Objective – Repeat every one of the records below word for word, but leave the pictures out of your answer.

Data records –
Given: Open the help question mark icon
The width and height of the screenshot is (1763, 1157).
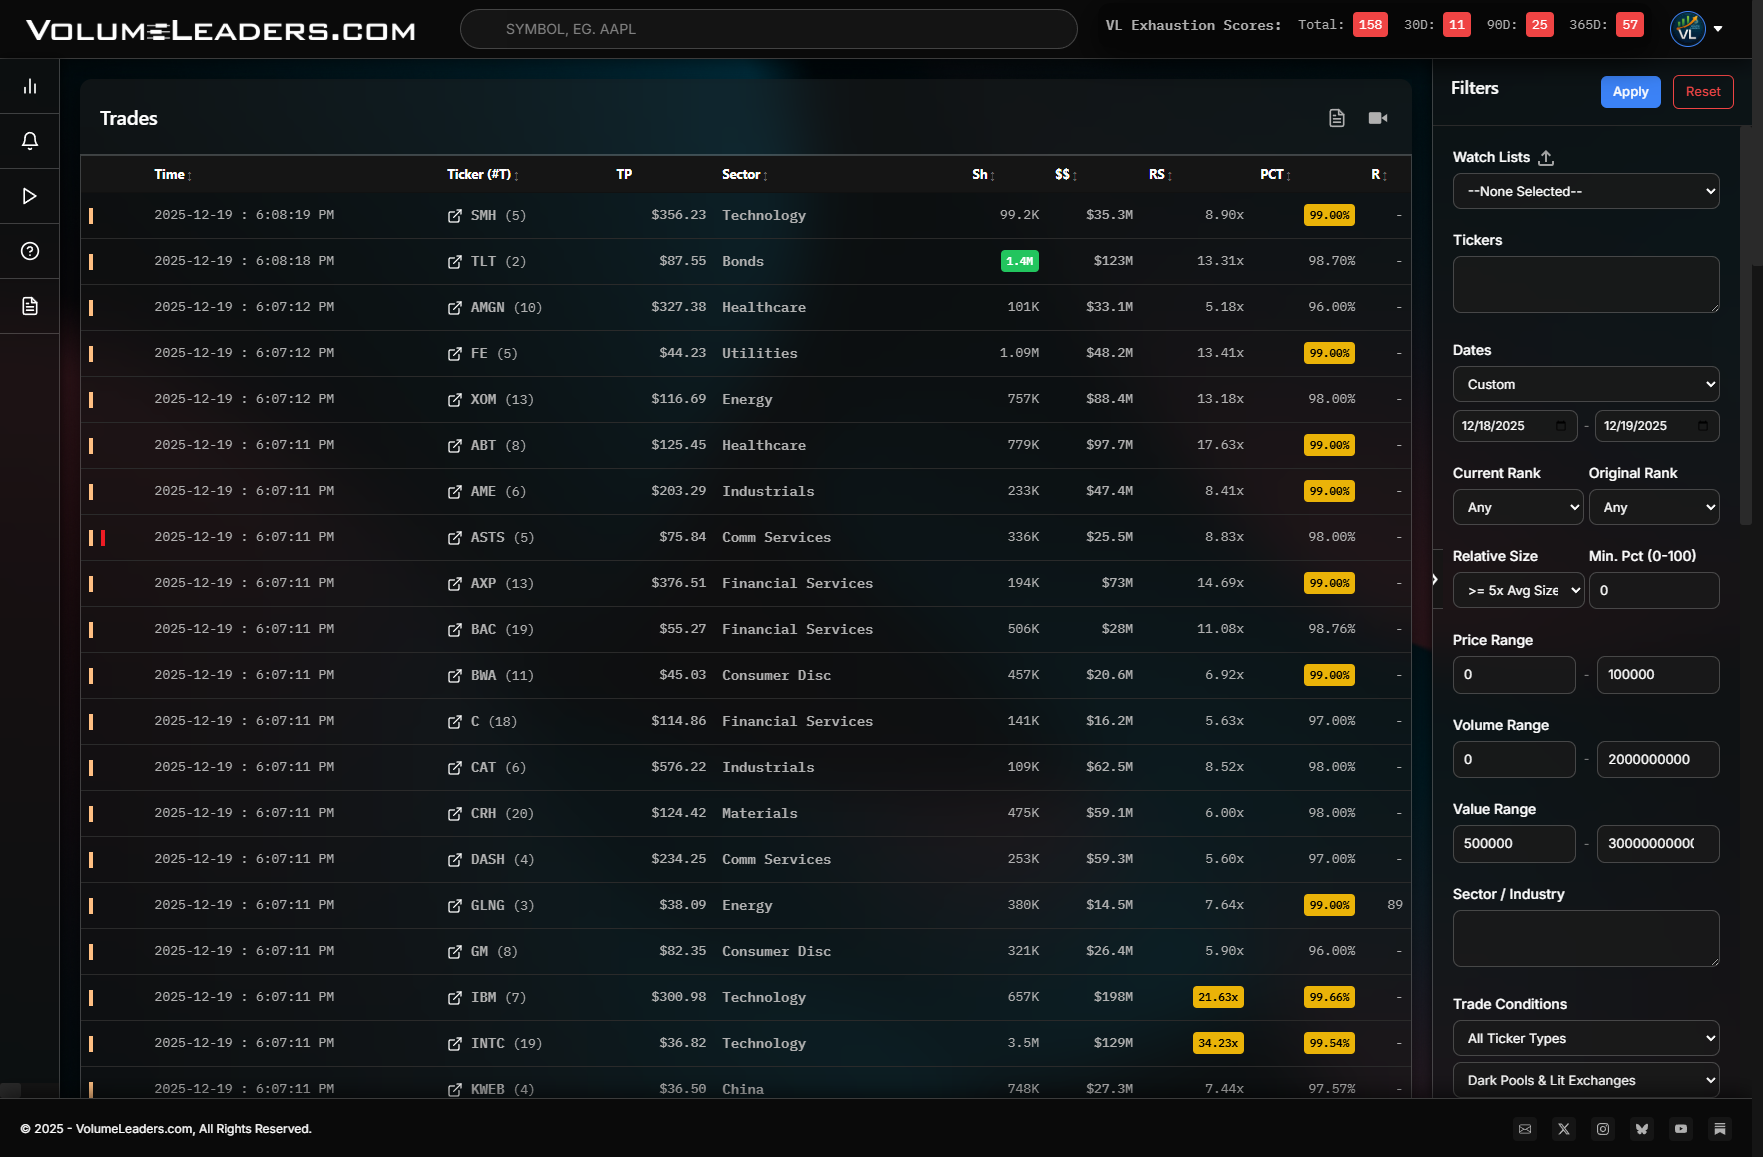Looking at the screenshot, I should [30, 251].
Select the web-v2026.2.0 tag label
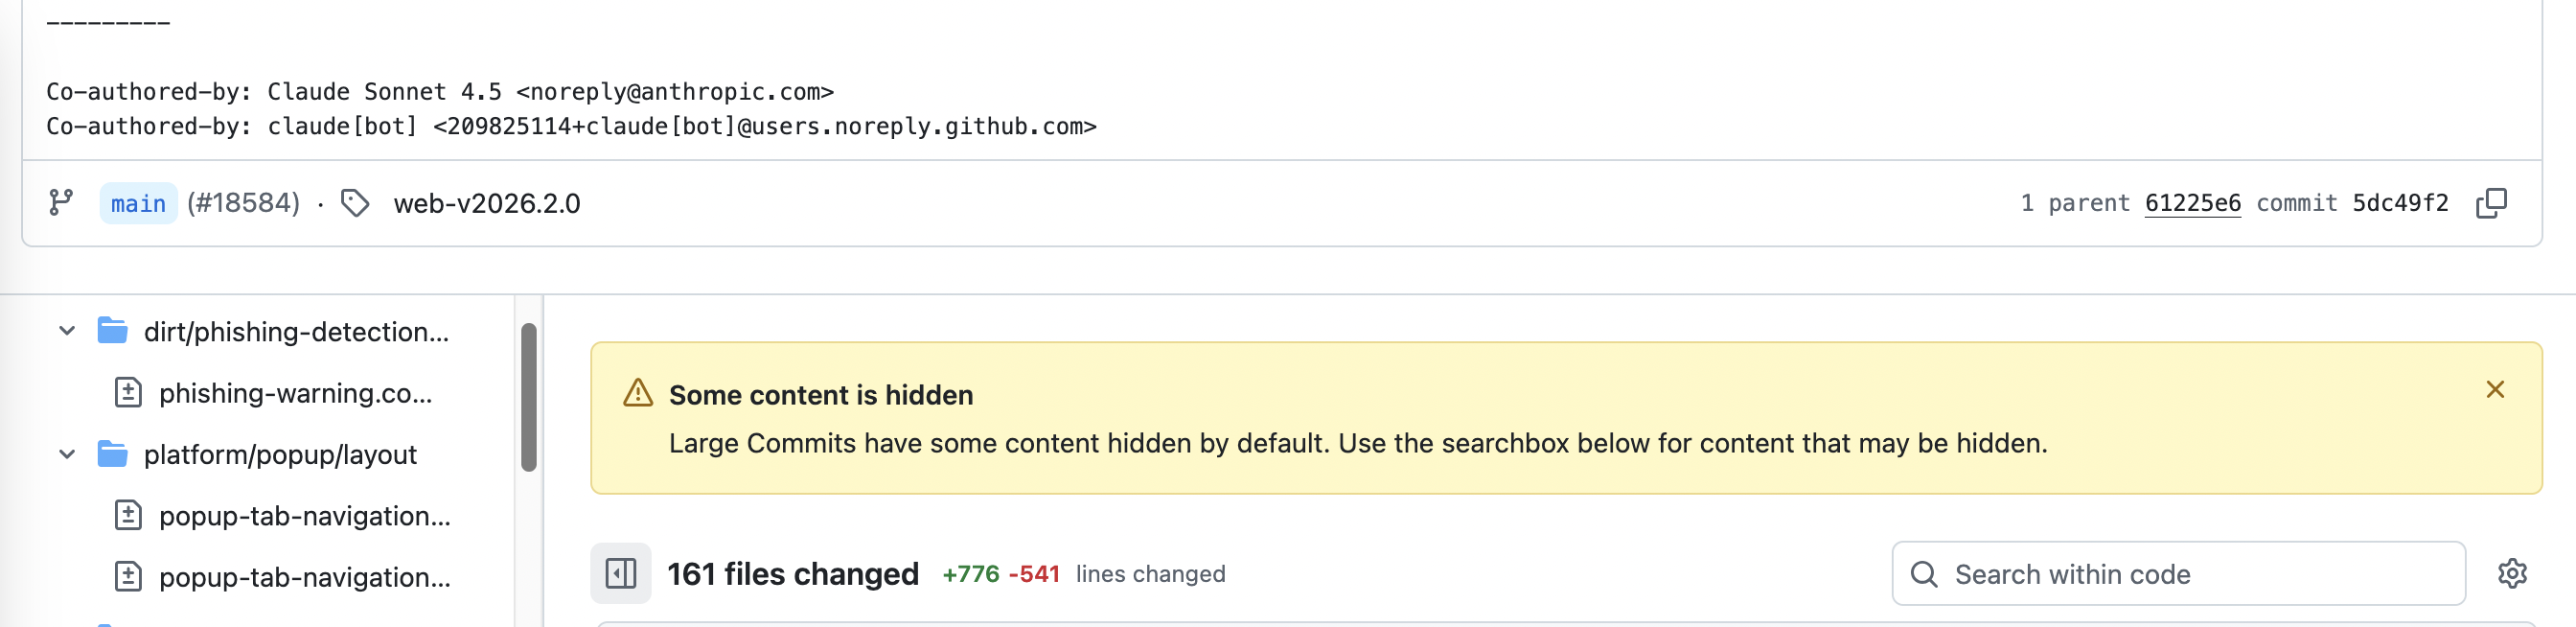This screenshot has width=2576, height=627. point(486,203)
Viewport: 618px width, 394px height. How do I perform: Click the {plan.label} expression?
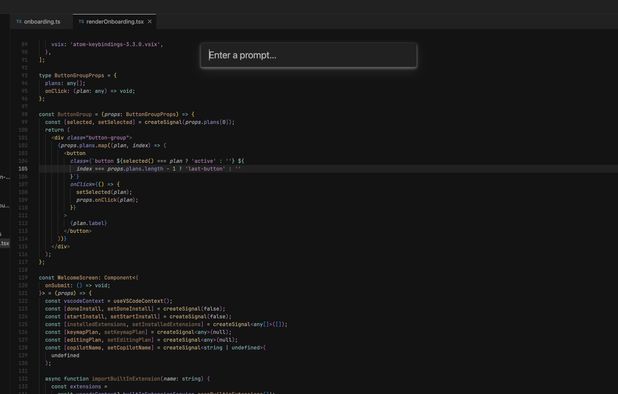point(88,223)
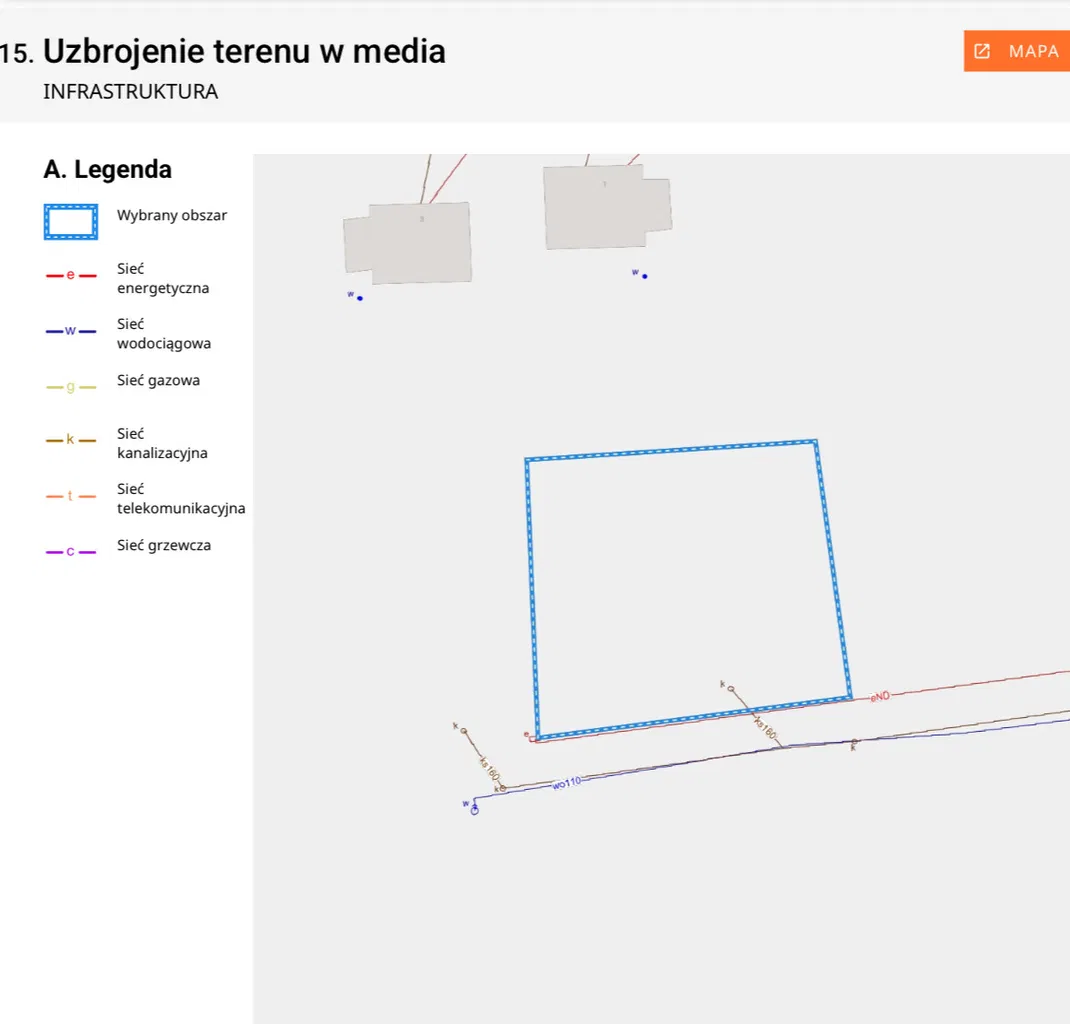Click the blue water point below right building
Image resolution: width=1070 pixels, height=1024 pixels.
[644, 276]
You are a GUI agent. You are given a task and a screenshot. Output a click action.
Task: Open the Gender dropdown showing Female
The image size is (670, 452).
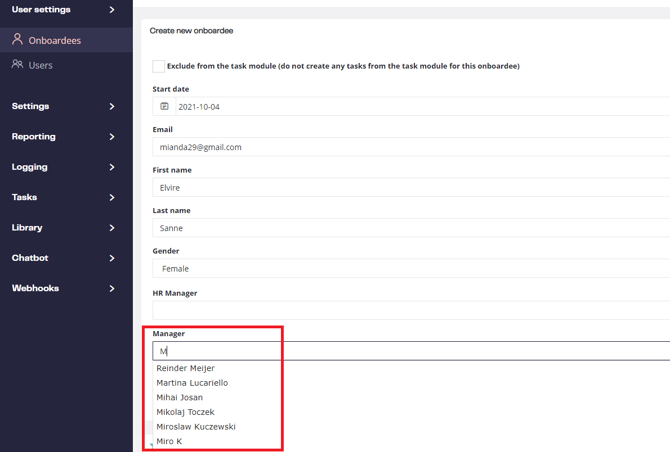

Problem solution –
Given: Open the help question mark icon
The width and height of the screenshot is (1763, 1157).
Looking at the screenshot, I should [30, 251].
Select the web-v2026.2.0 tag label
This screenshot has width=2576, height=627. point(486,203)
Viewport: 618px width, 394px height. How do I perform: Click the {plan.label} expression?
point(88,223)
Click the blue water point below right building
Image resolution: width=1070 pixels, height=1024 pixels.
[644, 276]
You are a GUI agent. You are given a task and a screenshot. Output a click action.
Task: Open the Gender dropdown showing Female
The image size is (670, 452).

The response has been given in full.